Skees’ interviews include vibrant individuals working in all sectors, from farming to information technology, architecture to interior design, and eco-manufacturing to hip-hop music. MY JOB creates connection between seemingly “unrelated” people through the unique and shared experiences of one of their most revealing identities: their jobs. MY JOB is more than a book–it’s a community generating discussion around the complicated relationship we have with our employment. MY JOB explores the dignity and identity, economic viability, and inherent challenges of each occupation, answering such questions as:
• How has the definition and notion of a job shifted in recent years?
• How do we land in a particular job, and what causes us to flourish or flounder in it?

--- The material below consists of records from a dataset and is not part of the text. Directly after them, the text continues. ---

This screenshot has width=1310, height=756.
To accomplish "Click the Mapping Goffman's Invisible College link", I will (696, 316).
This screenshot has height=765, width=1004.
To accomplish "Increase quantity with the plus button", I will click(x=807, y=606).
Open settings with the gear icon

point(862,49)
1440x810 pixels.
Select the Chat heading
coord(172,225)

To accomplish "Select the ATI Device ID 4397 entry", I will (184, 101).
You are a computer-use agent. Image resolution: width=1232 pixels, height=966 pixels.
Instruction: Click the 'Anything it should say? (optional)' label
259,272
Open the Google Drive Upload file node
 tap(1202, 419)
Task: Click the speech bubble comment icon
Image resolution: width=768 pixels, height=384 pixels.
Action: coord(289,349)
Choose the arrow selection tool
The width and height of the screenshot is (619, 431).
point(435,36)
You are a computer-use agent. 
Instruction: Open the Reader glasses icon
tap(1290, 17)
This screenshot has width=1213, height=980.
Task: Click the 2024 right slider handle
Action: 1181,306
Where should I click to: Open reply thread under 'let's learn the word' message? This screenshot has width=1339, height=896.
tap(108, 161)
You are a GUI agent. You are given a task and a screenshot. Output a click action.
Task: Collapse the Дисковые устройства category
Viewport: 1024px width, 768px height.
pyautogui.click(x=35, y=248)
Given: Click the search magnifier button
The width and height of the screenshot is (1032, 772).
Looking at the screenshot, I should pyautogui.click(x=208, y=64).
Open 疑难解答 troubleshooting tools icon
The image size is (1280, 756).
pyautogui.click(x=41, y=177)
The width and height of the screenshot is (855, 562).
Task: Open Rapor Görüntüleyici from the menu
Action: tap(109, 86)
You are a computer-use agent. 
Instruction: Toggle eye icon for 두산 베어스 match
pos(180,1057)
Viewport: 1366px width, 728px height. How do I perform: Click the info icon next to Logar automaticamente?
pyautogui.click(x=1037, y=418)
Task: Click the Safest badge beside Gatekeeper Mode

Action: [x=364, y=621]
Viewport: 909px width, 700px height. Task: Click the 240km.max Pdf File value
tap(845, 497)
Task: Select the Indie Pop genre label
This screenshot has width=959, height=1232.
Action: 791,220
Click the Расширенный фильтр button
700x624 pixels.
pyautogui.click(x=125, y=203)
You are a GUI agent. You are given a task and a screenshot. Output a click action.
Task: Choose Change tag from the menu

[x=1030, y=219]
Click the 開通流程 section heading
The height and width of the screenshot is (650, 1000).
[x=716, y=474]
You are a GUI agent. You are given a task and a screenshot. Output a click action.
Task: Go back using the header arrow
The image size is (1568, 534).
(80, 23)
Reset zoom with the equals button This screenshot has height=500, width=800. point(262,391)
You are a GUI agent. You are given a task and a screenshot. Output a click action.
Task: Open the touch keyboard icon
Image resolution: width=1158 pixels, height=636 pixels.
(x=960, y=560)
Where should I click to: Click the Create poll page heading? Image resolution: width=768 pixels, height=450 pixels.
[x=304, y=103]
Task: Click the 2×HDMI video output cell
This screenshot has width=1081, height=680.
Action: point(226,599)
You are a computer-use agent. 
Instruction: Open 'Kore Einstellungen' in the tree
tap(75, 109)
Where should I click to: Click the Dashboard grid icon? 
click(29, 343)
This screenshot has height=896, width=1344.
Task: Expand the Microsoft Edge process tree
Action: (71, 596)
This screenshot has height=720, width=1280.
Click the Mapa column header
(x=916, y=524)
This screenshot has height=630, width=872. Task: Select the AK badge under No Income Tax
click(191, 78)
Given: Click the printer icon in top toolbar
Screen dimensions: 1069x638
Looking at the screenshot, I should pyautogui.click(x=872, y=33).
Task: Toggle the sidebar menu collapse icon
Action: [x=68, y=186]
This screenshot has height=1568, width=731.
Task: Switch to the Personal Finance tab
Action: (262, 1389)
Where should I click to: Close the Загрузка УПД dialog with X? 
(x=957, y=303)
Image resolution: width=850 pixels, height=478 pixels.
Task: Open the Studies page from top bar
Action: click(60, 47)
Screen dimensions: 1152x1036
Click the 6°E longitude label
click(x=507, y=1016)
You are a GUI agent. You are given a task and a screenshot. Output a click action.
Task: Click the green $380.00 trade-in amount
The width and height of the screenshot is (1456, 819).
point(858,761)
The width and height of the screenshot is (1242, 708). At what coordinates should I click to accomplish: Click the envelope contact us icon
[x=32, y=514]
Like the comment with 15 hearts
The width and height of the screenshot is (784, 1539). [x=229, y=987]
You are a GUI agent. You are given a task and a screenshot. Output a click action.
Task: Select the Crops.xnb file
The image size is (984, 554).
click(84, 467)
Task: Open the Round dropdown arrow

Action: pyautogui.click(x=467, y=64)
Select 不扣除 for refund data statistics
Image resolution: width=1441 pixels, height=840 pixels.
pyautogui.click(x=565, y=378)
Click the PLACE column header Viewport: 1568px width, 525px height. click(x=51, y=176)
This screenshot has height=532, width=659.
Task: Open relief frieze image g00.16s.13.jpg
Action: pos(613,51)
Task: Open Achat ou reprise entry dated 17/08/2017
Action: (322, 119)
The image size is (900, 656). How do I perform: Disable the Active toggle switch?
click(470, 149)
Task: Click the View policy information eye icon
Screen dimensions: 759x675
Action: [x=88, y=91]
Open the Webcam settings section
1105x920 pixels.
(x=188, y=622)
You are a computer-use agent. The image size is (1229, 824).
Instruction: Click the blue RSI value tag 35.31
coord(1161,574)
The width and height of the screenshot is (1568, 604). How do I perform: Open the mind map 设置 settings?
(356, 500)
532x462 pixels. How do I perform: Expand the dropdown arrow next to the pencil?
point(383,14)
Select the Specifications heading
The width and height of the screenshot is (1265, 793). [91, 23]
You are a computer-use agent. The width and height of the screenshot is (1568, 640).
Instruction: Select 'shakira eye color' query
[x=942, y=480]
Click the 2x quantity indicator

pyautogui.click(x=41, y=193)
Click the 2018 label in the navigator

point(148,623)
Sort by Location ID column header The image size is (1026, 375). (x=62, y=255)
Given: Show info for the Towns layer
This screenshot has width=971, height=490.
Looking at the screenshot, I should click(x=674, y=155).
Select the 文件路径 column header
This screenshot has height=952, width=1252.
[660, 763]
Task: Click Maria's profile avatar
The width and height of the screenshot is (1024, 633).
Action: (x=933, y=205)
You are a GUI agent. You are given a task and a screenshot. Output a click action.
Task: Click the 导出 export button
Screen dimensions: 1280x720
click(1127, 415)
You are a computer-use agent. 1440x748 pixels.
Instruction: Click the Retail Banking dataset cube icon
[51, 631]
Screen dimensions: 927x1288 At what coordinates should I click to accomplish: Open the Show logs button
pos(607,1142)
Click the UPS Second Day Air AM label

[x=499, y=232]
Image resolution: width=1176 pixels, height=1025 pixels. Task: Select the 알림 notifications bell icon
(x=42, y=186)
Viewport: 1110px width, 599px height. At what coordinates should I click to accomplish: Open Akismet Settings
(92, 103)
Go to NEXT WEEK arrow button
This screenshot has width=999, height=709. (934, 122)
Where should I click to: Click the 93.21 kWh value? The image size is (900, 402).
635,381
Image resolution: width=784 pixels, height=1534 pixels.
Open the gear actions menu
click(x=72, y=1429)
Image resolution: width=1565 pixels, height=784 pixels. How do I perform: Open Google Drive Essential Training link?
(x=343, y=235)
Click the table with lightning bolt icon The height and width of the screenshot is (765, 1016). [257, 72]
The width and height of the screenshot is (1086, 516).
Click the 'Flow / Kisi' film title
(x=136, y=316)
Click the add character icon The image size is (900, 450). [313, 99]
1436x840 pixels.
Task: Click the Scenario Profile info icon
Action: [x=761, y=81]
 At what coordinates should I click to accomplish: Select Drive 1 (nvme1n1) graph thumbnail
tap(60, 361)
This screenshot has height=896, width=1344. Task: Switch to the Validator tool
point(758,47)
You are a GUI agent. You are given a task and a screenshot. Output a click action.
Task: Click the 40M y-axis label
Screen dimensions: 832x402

• How does our job shape our sense of identity?
100% of author’s royalties of My Job support nonprofit organizations creating jobs to end poverty.
What Does It Mean to Have a Job?
In book two of the series ”My Job: Real People at Work Around the World,” author Suzanne Skees profiles fifteen professionals from all corners of the globe, seeking to understand how our work shapes our lives. The fascinating people that Skees meets work in all kinds of industries: health and recovery, education and finance, agribusiness and processing, tourism and culture, and diplomacy and peace.
MY JOB explores the dignity, identity, economic viability, and inherent challenges of each occupation, asking such provoking questions as: How has the definition and notion of a job shifted in recent years? How does one land in a particular job, and what causes one to flourish or flounder in it? How does our job shape our sense of identity?
As Skees explores how our experiences, interests, and views help determine the career we pursue and how the career, in turn, continues to shape our identity, readers just may discover that while the fields, countries, and cultures we work in are different, the intricate ways in which our work affects our lives are universal.